Ses cheveux étaient détachés, et il s’aperçut pour la première fois qu’ils descendaient jusqu’à sa taille.
— Bonsoir, Keith, le salua-t-elle avec chaleur.
— Bonsoir, Lianne. La… journée s’est bien passée ?
— Parfaitement. Rien de tel qu’un peu de sport pour se détendre. Je suis allée nager et faire de l’escrime après le travail. Et vous, tout va comme vous le souhaitez ?
— Oui. Je n’ai pas à me plaindre.
— Tant mieux.
Un ange passa. Finalement, Lianne reprit en évitant de regarder Keith dans les yeux :
— Je… Euh… Il paraît que Rissa n’est pas là aujourd’hui.
— Exact. Elle est partie pour Grand Central. Je crois qu’elle essaie de les convaincre d’annuler la cérémonie qu’ils ont prévue en son honneur.
Lianne hocha la tête.
— J’ai pensé que vous seriez peut-être seul pour dîner.
Keith sentit son cœur s’accélérer.
— Euh… Sans doute, oui.
Sa compagne sourit, révélant de petites dents parfaitement alignées. Un sourire éclatant dans son visage mat aux yeux obliques.
— Dans ce cas, je serais ravie de vous inviter. Je pourrais enfin vous faire goûter mon poulet sauté.
Keith dévisagea la jeune femme. « La très jeune femme », songea-t-il. Vingt-sept ans. Vingt ans de moins que lui. Une pointe de désir lui titilla le bas-ventre. Après tout, il ne s’agissait probablement que d’une invitation innocente… Juste du poulet sauté, un peu de vin…
— Vous savez, Lianne, je vous trouve charmante, dit-il. Bien sûr, je ne devrais pas vous dire une chose pareille, mais vous êtes une très jolie femme.
Elle baissa les yeux. Keith se mordit la lèvre inférieure. Et soudain, une pensée s’imposa à son esprit. « Ne blesse pas Rissa… Tu te blesserais toi-même. »

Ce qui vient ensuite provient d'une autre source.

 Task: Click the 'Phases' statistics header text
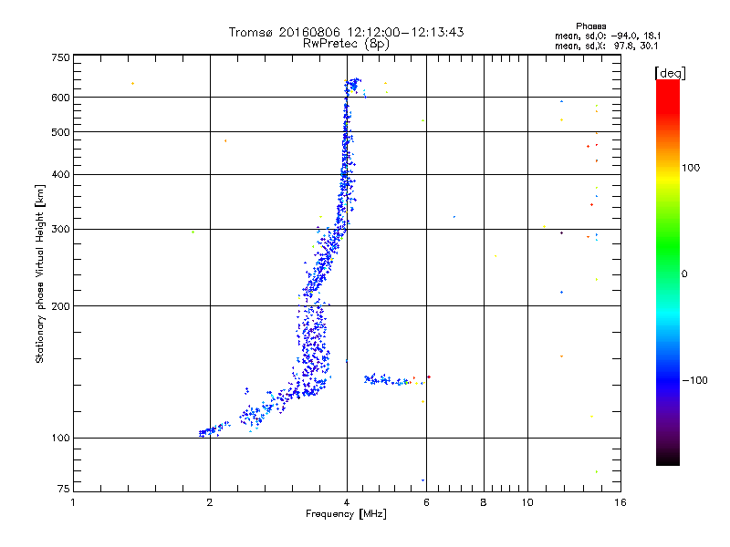tap(590, 26)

— … Mais je crois qu’il est plus sage que je continue à vous admirer de loin, ajouta-t-il alors.
Lianne soutint son regard un court instant. Puis, elle rabaissa les yeux et déclara doucement :
— Rissa a beaucoup de chance.
— Non, Lianne, c’est moi qui ai de la chance. À demain.
— À demain, Keith. Bonne nuit.
De retour à son appartement, il se prépara un sandwich, lut quelques pages d’un vieux roman de Robertson Davies et se coucha.
Il sombra immédiatement dans le sommeil et dormit d’une seule traite jusqu’au lendemain matin, en paix avec lui-même.
L’équipe Alpha commença son roulement sans événement particulier. Losange arriva à l’heure exacte, évidemment ; Thor le suivit de peu, posa les pieds sur le bord de sa console et se mit à dicter ses instructions de navigation à l’ordinateur ; Lianne, arrivée un peu plus tôt, donnait déjà ses consignes aux ingénieurs par contact holographique. Derrière eux, Keith discutait avec Rissa, rentrée de Grand Central quelques minutes auparavant.
Soudain, le paysage spatial s’ouvrit et Jag fit son apparition en aboyant :
— J’ai trouvé !
À voir les mouvements excités de sa fourrure, « Eurêka ! » aurait semblé une traduction plus appropriée.